The volatility assessment used in this method is based on the weekly ATR (look-back =20 weeks); a percentage of this volatility (20%) sets the initial position straddle, the placement of the initial stoploss, and the locations of the target points which determine when (and where) the stop should be moved and when positions should be added (for those who like to "millipede" their gains). I use the 20% weekly ATR since it gives the market space to "sort itself out" at the beginning of the week. This percentage is not set in stone so adjust it as you wish- but be aware that a lower percentage will increase the frequency of whipsaws. As you can guess, this method will suffer numerous small losses and scratch trades, especially when the market is ranging, but it will allow you to ride trends as they develop, and just as important to me, will limit profit losses when a profitable trend undergoes a deep retracement. This is not a "set & forget" method since you have to actively manage your position(s). For me, this means having price alerts sent to my phone when target levels are reached (hence I will have to move my stop) or that a stop was hit (hence I will have to set my next buy/sell "re-entry" positions). There are no "take profit" levels per se (I'll let the market retrace and take me out of a position), but take profits can be included (the placement of take profit levels is left up to the individual trader).

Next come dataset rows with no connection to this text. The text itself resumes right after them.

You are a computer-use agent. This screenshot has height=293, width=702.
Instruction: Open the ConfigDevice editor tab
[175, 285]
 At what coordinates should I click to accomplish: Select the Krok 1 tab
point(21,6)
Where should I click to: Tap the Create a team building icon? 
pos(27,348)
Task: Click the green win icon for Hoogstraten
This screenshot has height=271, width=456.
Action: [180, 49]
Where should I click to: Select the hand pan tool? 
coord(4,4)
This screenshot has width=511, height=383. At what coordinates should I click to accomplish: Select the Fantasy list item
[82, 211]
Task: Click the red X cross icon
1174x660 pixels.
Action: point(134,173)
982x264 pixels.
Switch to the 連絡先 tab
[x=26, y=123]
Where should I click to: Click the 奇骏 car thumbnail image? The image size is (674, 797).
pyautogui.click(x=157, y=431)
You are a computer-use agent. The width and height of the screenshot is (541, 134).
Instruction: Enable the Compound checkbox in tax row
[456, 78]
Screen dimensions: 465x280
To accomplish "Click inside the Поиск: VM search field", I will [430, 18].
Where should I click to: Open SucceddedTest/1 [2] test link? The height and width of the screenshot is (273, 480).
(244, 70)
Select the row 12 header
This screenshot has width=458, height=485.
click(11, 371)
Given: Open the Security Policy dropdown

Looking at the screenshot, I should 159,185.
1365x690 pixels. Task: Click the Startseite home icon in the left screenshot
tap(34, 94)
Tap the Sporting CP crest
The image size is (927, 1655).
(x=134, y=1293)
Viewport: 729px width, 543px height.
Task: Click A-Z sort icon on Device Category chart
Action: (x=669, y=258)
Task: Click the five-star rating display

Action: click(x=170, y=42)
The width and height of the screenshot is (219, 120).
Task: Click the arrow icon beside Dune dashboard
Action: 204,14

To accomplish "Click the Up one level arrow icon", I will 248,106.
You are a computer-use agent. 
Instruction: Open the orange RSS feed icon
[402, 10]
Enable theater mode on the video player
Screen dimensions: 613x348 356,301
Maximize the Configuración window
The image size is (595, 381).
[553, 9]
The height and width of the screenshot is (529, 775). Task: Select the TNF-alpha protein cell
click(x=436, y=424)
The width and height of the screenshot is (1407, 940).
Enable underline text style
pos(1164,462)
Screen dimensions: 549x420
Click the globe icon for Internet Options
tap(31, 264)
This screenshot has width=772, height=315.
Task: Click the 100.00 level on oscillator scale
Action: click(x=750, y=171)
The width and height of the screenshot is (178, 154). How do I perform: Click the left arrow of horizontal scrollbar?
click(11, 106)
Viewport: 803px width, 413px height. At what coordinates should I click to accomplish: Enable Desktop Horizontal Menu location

There are lots of ways that this approach can be used in combination with other trading methods, especially for those who are support/resistance traders and swing traders.
There is nothing new described in this method that hasn't already been discussed elsewhere on FF, but those threads typically got bogged down and eventually died when folks introduced various "filters" and such to try to mitigate the whipsaws, eventually to no avail....but with that said, feel free to make this method your own and post your results...we can all learn something new by reading about the various nuances by which traders use this method. I will keep track of my trades (live) starting this week...please join along if you'd like to track your trades as well. If you have questions, please feel free to ask...also, I like to constantly edit this first post only to make sure that the important points are clearly explained...
Good trading to all,
Dave
Initial entry
ATR = weekly; range = 20
ATR multiplier = 0.2
Buy entry = Previous week's close + (weeklyATR*0.2)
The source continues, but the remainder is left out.